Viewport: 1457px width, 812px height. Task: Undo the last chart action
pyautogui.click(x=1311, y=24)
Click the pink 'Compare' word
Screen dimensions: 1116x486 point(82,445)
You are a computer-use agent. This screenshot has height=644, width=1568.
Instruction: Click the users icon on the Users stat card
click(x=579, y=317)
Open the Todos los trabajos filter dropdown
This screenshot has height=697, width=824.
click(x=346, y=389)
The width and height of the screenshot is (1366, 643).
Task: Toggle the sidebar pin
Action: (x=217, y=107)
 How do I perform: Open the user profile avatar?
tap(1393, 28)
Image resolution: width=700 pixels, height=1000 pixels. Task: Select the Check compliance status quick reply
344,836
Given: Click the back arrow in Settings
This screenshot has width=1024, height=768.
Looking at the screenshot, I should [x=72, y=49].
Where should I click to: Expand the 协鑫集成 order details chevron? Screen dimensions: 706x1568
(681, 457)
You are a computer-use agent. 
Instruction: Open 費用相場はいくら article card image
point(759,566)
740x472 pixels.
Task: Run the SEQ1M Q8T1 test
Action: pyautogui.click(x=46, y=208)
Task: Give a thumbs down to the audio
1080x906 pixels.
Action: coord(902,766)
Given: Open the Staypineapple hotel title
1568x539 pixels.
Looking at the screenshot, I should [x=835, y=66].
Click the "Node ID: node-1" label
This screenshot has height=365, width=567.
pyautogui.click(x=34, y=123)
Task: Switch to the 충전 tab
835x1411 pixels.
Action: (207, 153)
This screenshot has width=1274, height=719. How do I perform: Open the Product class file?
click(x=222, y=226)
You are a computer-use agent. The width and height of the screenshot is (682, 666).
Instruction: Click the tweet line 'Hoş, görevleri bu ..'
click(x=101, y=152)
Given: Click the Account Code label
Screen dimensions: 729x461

▸ Assigned task:
From the records, copy every line that has the string "computer" in it.

▸ Output of the exercise:
You are a computer-use agent. This screenshot has height=644, width=1568.
You are a computer-use agent. 
You are a computer-use agent. The width and height of the screenshot is (682, 666).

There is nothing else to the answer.